S.1490 - Personal Data Privacy and Security Act of 2009

A bill to prevent and mitigate identity theft, to ensure privacy, to provide notice of security breaches, and to enhance criminal penalties, law enforcement assistance, and other protections against security breaches, fraudulent access, and misuse of personally identifiable information.

Bill text Introduced 7/22/09:
http://www.opencongress.org/bill/111-s1490/text

Update: 11/5/09

S. 1490, Personal Data Privacy and Security Act of 2009 (Leahy, Specter, Feingold, Schumer, Cardin)
Ordered Reported by Roll Call Vote, 14 - 5

Amendment GRA09882 (Leahy) Adopted by Unanimous Consent
http://judiciary.senate.gov/legislation/upload/GRA09882-Data-Privac...

Amendment GRA09859 (Sessions) Rejected by Roll Call Vote, 6 - 13

Amendment GRA09884 (Kyl) Rejected by Roll Call Vote, 7 - 12

Amendment GRA09876 (Coburn) Withdrawn

Amendment GRA09877 (Coburn) Withdrawn

Amendment GRA09857 (Sessions) Withdrawn

Amendment GRA09889 (Kyl) Withdrawn

Tags: data.privacy, s.1490, security

Comment by Gina McNaughton on November 6, 2009 at 3:03pm: I am still reading through the 70 page document.
This summary may help..

Official Summary
7/22/2009--Introduced.Personal Data Privacy and Security Act of 2009 - Amends the federal criminal code to:
(1) make fraud in connection with the unauthorized access of sensitive personally identifiable information (in electronic or digital form) a predicate for racketeering charges; and
(2) prohibit concealment of security breaches involving such information.
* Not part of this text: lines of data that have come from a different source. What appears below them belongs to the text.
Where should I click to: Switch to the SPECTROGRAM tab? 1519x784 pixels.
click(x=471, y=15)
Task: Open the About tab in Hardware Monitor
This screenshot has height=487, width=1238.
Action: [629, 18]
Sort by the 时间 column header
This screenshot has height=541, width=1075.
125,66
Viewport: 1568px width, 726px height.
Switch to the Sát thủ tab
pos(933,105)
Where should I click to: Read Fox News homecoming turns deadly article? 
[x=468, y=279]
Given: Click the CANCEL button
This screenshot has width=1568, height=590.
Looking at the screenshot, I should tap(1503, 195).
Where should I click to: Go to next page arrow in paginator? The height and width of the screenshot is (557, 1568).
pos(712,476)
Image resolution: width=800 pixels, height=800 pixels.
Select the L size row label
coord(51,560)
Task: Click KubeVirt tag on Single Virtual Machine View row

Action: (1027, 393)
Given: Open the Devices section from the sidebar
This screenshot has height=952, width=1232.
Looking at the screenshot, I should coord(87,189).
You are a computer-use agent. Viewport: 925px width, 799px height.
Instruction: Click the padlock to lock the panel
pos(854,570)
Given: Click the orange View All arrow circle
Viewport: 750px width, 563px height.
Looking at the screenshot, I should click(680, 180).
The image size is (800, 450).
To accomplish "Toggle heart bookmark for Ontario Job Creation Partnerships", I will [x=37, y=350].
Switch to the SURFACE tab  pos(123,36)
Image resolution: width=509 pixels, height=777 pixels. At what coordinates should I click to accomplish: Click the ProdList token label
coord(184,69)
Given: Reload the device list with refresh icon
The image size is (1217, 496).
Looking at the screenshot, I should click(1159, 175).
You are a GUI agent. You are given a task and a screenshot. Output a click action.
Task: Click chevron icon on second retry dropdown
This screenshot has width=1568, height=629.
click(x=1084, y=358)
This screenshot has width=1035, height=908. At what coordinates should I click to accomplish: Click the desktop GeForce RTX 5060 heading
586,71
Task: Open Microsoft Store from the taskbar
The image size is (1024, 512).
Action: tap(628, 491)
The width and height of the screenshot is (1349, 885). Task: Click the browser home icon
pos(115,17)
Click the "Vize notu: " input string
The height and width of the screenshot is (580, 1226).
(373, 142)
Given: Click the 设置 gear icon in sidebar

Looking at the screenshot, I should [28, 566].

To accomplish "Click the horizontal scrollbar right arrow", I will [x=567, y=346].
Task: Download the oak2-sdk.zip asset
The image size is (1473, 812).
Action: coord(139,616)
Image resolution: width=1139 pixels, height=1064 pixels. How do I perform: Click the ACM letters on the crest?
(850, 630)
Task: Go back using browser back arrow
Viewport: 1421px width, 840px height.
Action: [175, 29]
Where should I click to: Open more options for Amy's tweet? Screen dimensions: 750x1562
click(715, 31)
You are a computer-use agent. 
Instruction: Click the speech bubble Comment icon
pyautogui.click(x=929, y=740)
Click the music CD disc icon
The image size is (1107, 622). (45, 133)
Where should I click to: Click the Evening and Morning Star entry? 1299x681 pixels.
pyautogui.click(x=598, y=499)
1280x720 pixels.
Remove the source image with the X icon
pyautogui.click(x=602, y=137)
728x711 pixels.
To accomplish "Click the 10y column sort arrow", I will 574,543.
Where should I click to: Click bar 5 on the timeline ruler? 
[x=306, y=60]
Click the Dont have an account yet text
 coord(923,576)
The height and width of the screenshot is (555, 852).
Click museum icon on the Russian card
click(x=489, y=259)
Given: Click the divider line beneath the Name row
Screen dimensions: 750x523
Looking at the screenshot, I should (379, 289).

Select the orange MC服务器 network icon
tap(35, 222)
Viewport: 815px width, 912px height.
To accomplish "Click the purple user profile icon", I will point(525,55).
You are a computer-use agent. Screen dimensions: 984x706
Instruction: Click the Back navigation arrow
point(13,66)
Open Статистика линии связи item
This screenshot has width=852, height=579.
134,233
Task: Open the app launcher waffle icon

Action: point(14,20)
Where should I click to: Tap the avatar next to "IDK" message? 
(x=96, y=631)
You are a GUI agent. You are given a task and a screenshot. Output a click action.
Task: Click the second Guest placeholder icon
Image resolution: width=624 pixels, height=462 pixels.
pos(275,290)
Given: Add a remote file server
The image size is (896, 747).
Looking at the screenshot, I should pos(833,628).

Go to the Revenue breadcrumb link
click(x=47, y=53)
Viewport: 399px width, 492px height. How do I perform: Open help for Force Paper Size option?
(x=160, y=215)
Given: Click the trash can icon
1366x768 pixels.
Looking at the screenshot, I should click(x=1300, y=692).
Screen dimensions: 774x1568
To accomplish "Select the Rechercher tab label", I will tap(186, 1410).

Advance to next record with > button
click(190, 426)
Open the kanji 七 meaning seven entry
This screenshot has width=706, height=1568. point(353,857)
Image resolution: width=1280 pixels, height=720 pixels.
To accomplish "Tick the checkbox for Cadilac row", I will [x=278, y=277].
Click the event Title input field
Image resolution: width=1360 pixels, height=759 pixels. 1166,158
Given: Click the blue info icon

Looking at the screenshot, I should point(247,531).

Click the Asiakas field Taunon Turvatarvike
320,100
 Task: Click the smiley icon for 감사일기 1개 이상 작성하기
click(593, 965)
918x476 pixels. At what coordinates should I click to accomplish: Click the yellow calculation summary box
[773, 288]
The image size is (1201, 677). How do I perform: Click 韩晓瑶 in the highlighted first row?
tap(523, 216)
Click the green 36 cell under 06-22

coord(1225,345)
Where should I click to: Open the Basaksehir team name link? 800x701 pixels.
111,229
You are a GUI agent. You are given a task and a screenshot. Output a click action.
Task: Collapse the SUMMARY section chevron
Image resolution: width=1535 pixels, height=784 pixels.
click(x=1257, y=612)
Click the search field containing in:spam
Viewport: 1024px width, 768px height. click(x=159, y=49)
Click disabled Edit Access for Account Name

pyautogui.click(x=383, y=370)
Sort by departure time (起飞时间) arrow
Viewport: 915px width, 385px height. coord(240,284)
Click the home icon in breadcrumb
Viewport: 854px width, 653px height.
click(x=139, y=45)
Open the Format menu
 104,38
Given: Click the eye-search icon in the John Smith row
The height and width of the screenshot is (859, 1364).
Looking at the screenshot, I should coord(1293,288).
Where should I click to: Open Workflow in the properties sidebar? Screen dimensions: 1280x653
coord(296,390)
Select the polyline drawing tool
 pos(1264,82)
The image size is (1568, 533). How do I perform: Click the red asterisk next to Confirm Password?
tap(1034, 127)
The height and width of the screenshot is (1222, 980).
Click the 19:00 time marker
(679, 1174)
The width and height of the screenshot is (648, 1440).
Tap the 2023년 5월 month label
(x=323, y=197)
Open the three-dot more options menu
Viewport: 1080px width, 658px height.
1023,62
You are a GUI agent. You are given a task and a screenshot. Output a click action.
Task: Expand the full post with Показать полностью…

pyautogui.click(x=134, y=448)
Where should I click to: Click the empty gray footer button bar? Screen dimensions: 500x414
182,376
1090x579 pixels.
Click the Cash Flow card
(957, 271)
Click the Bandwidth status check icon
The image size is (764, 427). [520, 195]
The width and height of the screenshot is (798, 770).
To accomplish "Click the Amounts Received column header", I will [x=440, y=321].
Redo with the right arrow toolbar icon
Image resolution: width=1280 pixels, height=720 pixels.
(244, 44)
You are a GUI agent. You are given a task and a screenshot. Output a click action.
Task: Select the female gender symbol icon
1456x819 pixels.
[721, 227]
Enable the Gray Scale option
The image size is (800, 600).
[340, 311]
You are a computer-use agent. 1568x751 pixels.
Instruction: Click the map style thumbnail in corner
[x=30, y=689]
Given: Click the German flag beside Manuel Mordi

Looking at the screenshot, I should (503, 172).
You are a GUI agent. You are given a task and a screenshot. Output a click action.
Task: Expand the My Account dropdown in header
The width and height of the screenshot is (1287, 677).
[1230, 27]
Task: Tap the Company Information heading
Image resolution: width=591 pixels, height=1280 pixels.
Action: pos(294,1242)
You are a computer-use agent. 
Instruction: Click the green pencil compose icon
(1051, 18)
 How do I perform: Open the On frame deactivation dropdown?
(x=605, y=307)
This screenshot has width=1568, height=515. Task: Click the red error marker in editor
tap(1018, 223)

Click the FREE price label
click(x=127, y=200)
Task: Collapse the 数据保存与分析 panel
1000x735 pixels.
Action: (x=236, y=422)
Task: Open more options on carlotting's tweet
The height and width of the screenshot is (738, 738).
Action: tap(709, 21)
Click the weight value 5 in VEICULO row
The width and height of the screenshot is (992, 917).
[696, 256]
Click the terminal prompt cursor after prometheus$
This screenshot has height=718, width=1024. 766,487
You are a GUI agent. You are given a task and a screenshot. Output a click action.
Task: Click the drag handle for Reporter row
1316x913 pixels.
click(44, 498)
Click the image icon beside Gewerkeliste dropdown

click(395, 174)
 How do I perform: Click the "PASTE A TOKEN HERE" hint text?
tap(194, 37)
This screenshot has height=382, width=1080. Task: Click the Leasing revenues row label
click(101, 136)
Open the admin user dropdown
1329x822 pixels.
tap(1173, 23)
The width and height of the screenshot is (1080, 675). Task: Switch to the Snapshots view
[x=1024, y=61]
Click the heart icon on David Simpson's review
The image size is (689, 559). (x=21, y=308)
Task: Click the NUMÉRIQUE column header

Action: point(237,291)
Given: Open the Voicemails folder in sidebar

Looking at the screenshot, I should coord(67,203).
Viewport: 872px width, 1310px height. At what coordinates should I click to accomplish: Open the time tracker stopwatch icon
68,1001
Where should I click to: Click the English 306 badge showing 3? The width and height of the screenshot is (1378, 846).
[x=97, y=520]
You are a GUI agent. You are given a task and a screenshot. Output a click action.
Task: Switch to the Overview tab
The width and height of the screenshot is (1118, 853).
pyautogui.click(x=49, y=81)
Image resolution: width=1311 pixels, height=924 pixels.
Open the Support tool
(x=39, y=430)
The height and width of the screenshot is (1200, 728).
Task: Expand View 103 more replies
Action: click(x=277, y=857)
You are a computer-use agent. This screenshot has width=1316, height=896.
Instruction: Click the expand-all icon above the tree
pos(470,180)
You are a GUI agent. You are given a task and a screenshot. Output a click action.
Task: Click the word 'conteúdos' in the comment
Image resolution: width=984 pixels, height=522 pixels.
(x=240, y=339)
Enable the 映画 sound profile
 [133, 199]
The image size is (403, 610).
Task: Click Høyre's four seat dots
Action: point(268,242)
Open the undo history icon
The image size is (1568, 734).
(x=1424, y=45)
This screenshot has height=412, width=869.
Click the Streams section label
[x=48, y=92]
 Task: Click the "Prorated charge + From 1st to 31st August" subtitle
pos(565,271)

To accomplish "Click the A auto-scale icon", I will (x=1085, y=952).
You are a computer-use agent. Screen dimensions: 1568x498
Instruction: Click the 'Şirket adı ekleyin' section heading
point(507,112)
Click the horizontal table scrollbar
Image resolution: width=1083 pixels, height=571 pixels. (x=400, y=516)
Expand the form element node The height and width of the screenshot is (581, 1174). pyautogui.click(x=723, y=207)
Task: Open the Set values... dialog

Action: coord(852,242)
Directs the U.S. Sentencing Commission to review and amend its guidelines relating to fraudulent access to, or misuse of, digitized or electronic personally identifiable information (including identify theft). Amends the federal bankruptcy code to:
(1) define "identify theft" and "identify theft victim" for bankruptcy purposes; and
(2) prohibit the dismissal or conversion of a Chapter 7 bankruptcy case if the debtor is an identity theft victim. Requires a data broker to:
(1) disclose to an individual, upon request, personal electronic records pertaining to such individual maintained for disclosure to third parties;
(2) disclose adverse actions by third parties against an individual; and
(3) maintain procedures for correcting inaccuracies and incompleteness in such records. Establishes standards for developing and implementing safeguards to protect the security of sensitive personally identifiable information. Imposes upon business entities civil penalties for violations of such standards. Requires such business entities to notify:
(1) any individual whose information has been accessed or acquired;
(2) all nationwide consumer reporting agencies if an entity is required to notify more than 5,000 such individuals; and
(3) the U.S. Secret Service if the number of individuals involved exceeds 10,000. Authorizes the Attorney General and state attorneys general to bring civil actions against business entities for violations of this Act. Establishes in the Federal Trade Commission (FTC) an Office of Federal Identity Protection. Requires the Administrator of the General Services Administration (GSA), in considering contract awards totaling more than $500,000, to evaluate:
(1) the data privacy and security program of a data broker;
(2) program compliance;
(3) the extent to which databases and systems have been compromised by security breaches; and
(4) data broker responses to such breaches. Requires federal agencies to conduct a privacy impact assessment before purchasing personally identifiable information from a data broker. Requires the Department of Justice to designate a department-wide Chief Privacy Officer.